### [INFORMATION GIVEN]

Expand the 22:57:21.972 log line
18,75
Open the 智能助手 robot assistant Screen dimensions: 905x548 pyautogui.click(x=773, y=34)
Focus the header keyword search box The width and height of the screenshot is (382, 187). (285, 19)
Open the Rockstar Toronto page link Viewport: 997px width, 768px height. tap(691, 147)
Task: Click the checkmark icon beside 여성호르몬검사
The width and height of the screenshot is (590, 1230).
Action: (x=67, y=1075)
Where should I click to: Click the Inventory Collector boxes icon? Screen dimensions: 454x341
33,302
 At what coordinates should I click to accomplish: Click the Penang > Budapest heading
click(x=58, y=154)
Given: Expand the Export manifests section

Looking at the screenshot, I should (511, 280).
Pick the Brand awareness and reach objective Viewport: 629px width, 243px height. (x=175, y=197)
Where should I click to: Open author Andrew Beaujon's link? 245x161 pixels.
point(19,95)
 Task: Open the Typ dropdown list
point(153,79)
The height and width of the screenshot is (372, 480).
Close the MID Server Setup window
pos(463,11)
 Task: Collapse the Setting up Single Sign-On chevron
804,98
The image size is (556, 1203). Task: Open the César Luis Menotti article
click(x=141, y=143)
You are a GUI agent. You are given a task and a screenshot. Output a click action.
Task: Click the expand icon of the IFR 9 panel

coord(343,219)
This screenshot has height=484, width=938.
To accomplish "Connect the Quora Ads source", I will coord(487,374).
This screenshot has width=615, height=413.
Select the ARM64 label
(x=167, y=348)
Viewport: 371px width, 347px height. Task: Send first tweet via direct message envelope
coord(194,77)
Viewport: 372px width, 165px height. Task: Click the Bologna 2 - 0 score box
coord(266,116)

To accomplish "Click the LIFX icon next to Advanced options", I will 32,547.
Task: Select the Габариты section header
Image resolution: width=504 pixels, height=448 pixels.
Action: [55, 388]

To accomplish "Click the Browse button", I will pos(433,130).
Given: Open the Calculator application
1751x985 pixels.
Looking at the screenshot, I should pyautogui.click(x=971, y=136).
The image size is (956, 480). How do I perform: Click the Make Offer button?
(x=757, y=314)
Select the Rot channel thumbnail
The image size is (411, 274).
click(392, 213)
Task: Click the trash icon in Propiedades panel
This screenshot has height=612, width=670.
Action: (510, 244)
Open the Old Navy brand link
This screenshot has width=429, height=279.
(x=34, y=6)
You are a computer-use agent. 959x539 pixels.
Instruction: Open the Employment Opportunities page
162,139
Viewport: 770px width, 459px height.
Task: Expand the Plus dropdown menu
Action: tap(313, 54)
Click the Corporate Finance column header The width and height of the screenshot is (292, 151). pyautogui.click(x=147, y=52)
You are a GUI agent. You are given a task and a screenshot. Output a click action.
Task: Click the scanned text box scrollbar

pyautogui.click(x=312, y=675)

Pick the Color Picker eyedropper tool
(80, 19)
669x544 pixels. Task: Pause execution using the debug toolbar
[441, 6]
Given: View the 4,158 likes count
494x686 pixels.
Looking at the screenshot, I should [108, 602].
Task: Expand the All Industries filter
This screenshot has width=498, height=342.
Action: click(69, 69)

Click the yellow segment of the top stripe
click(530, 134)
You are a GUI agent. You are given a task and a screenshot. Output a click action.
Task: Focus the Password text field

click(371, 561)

### [EXERCISE GOAL]
Copy the listing above again, swapping "Calculator" for "Notepad" and leaving everything else unchanged.

### [RESULT BELOW]
Expand the 22:57:21.972 log line
18,75
Open the 智能助手 robot assistant Screen dimensions: 905x548 pyautogui.click(x=773, y=34)
Focus the header keyword search box The width and height of the screenshot is (382, 187). (285, 19)
Open the Rockstar Toronto page link Viewport: 997px width, 768px height. tap(691, 147)
Task: Click the checkmark icon beside 여성호르몬검사
The width and height of the screenshot is (590, 1230).
Action: (x=67, y=1075)
Where should I click to: Click the Inventory Collector boxes icon? Screen dimensions: 454x341
33,302
 At what coordinates should I click to accomplish: Click the Penang > Budapest heading
click(x=58, y=154)
Given: Expand the Export manifests section

Looking at the screenshot, I should (511, 280).
Pick the Brand awareness and reach objective Viewport: 629px width, 243px height. (x=175, y=197)
Where should I click to: Open author Andrew Beaujon's link? 245x161 pixels.
point(19,95)
 Task: Open the Typ dropdown list
point(153,79)
The height and width of the screenshot is (372, 480).
Close the MID Server Setup window
pos(463,11)
 Task: Collapse the Setting up Single Sign-On chevron
804,98
The image size is (556, 1203). Task: Open the César Luis Menotti article
click(x=141, y=143)
You are a GUI agent. You are given a task and a screenshot. Output a click action.
Task: Click the expand icon of the IFR 9 panel

coord(343,219)
This screenshot has height=484, width=938.
To accomplish "Connect the Quora Ads source", I will coord(487,374).
This screenshot has width=615, height=413.
Select the ARM64 label
(x=167, y=348)
Viewport: 371px width, 347px height. Task: Send first tweet via direct message envelope
coord(194,77)
Viewport: 372px width, 165px height. Task: Click the Bologna 2 - 0 score box
coord(266,116)

To accomplish "Click the LIFX icon next to Advanced options", I will 32,547.
Task: Select the Габариты section header
Image resolution: width=504 pixels, height=448 pixels.
Action: [55, 388]

To accomplish "Click the Browse button", I will pos(433,130).
Given: Open the Notepad application
1751x985 pixels.
Looking at the screenshot, I should pyautogui.click(x=971, y=136).
The image size is (956, 480). How do I perform: Click the Make Offer button?
(x=757, y=314)
Select the Rot channel thumbnail
The image size is (411, 274).
click(392, 213)
Task: Click the trash icon in Propiedades panel
This screenshot has height=612, width=670.
Action: (510, 244)
Open the Old Navy brand link
This screenshot has width=429, height=279.
(x=34, y=6)
You are a computer-use agent. 959x539 pixels.
Instruction: Open the Employment Opportunities page
162,139
Viewport: 770px width, 459px height.
Task: Expand the Plus dropdown menu
Action: tap(313, 54)
Click the Corporate Finance column header The width and height of the screenshot is (292, 151). pyautogui.click(x=147, y=52)
You are a GUI agent. You are given a task and a screenshot. Output a click action.
Task: Click the scanned text box scrollbar

pyautogui.click(x=312, y=675)

Pick the Color Picker eyedropper tool
(80, 19)
669x544 pixels. Task: Pause execution using the debug toolbar
[441, 6]
Given: View the 4,158 likes count
494x686 pixels.
Looking at the screenshot, I should [108, 602].
Task: Expand the All Industries filter
This screenshot has width=498, height=342.
Action: click(69, 69)

Click the yellow segment of the top stripe
click(530, 134)
You are a GUI agent. You are given a task and a screenshot. Output a click action.
Task: Focus the Password text field

click(371, 561)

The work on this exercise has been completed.